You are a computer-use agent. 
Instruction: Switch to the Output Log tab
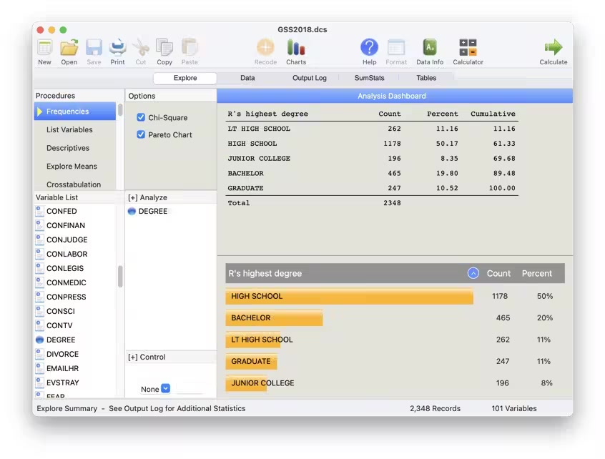click(x=309, y=78)
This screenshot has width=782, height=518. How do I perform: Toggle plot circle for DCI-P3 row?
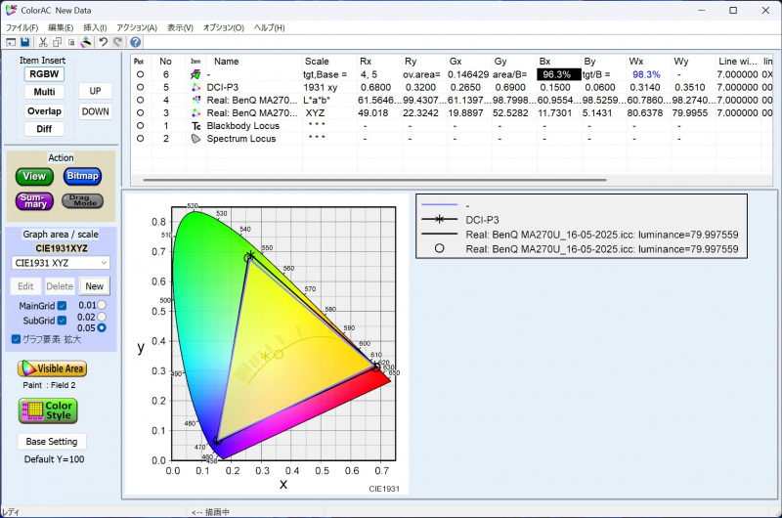tap(140, 87)
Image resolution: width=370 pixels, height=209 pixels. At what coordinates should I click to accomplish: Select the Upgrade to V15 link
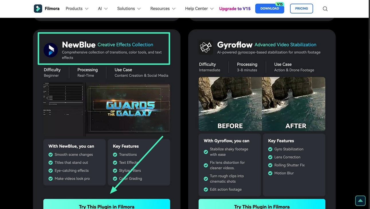[x=235, y=9]
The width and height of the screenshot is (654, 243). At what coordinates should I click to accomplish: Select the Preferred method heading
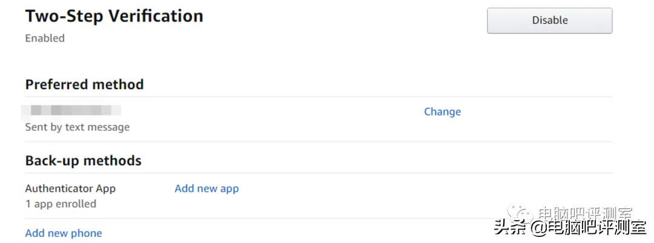click(84, 84)
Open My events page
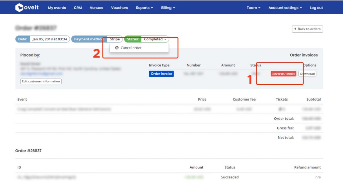 57,8
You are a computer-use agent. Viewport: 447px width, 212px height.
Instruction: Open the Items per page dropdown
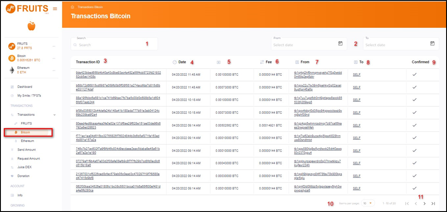pos(368,203)
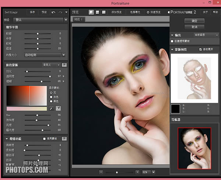Click the undo arrow icon in Settings
Screen dimensions: 221x180
tap(53, 12)
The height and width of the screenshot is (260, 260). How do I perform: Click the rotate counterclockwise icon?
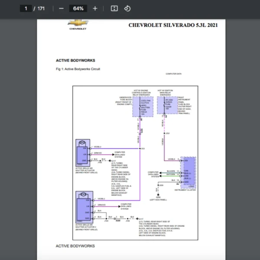coord(127,8)
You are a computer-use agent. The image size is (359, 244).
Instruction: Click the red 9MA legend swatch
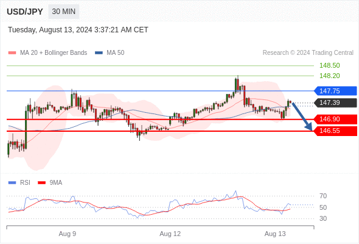click(x=41, y=183)
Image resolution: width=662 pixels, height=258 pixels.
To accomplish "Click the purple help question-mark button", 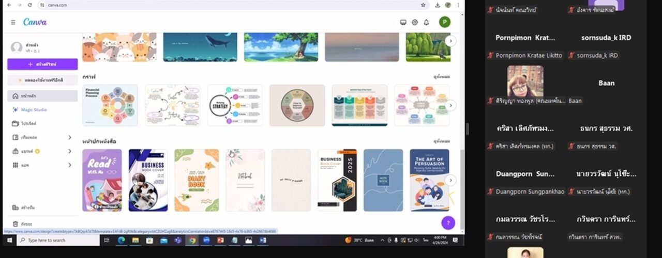I will (x=448, y=223).
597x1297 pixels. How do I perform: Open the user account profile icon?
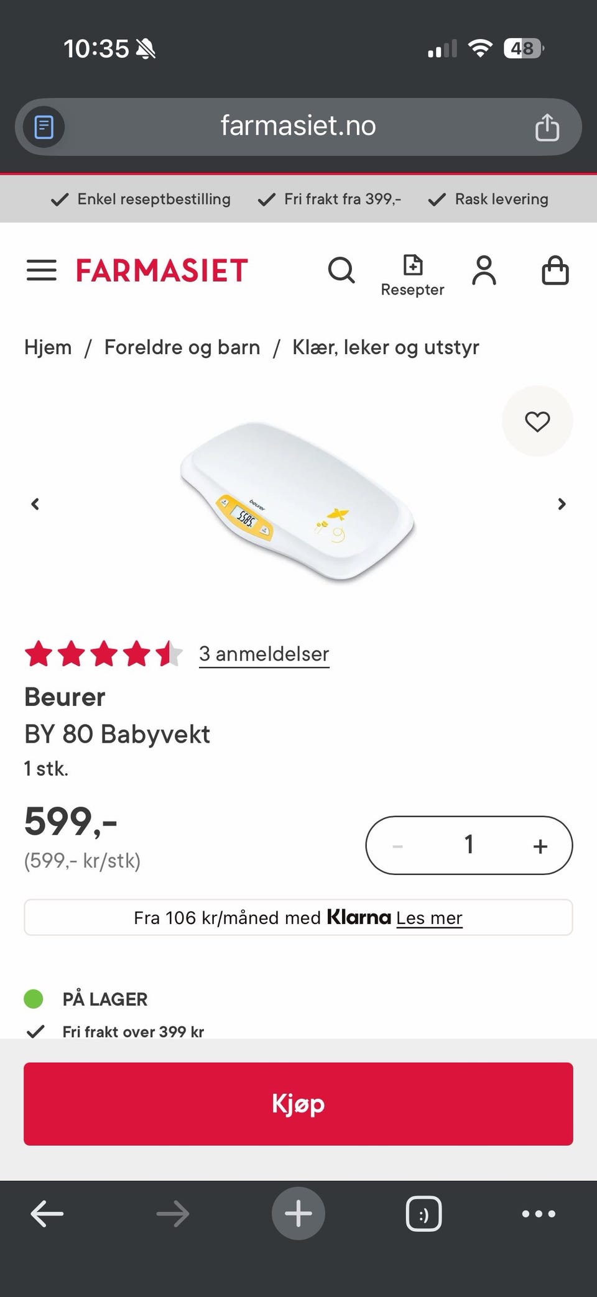click(x=484, y=270)
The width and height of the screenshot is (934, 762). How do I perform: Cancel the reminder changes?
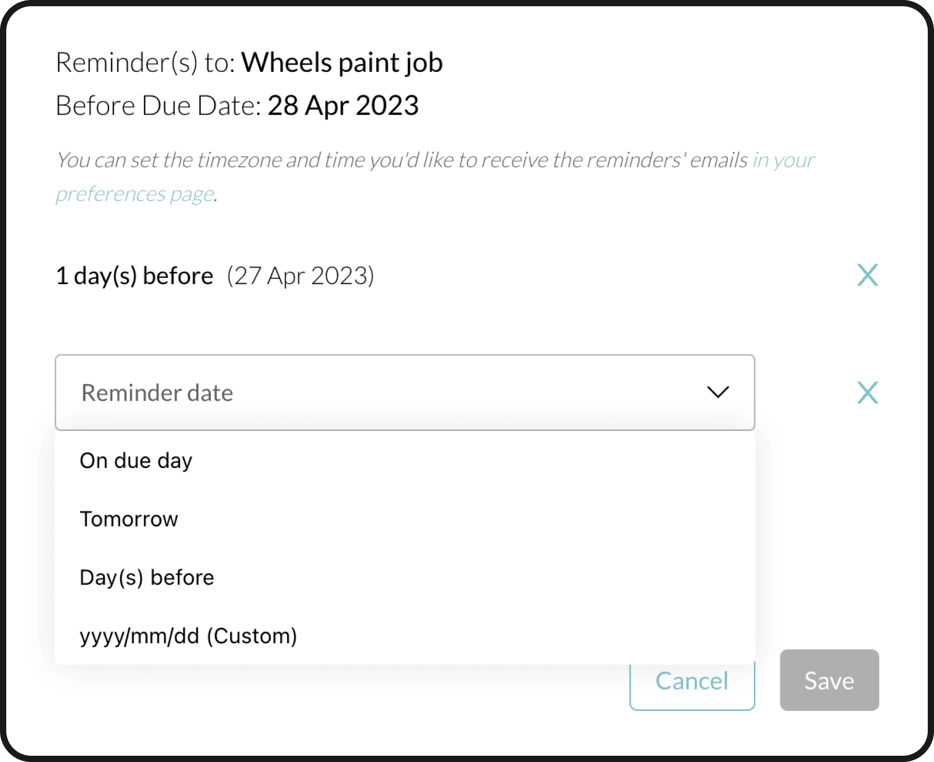point(692,681)
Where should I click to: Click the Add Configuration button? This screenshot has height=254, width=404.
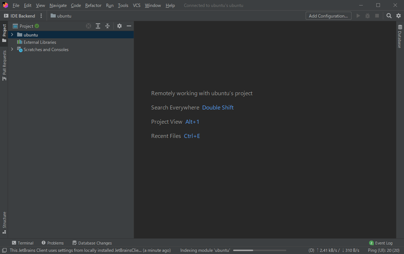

-----

*Task to carry out*: The answer is those lines of the material above that run from the one containing "Image resolution: width=370" up to and including the one containing "Image resolution: width=662", restated exactly and without images.

*Result of the task*:
Image resolution: width=370 pixels, height=209 pixels. At what coordinates should I click to accomplish: Select the Upgrade to V15 link
[x=235, y=9]
The width and height of the screenshot is (654, 243). At what coordinates should I click to accomplish: Select the Preferred method heading
click(84, 84)
Open My events page
 57,8
You are a computer-use agent. Viewport: 447px width, 212px height.
Instruction: Open the Items per page dropdown
pos(368,203)
Click the undo arrow icon in Settings
Screen dimensions: 221x180
tap(53, 12)
The height and width of the screenshot is (260, 260). How do I perform: Click the rotate counterclockwise icon?
coord(127,8)
You are a computer-use agent. The image size is (359, 244).
Instruction: Click the red 9MA legend swatch
click(x=41, y=183)
Image resolution: width=662 pixels, height=258 pixels.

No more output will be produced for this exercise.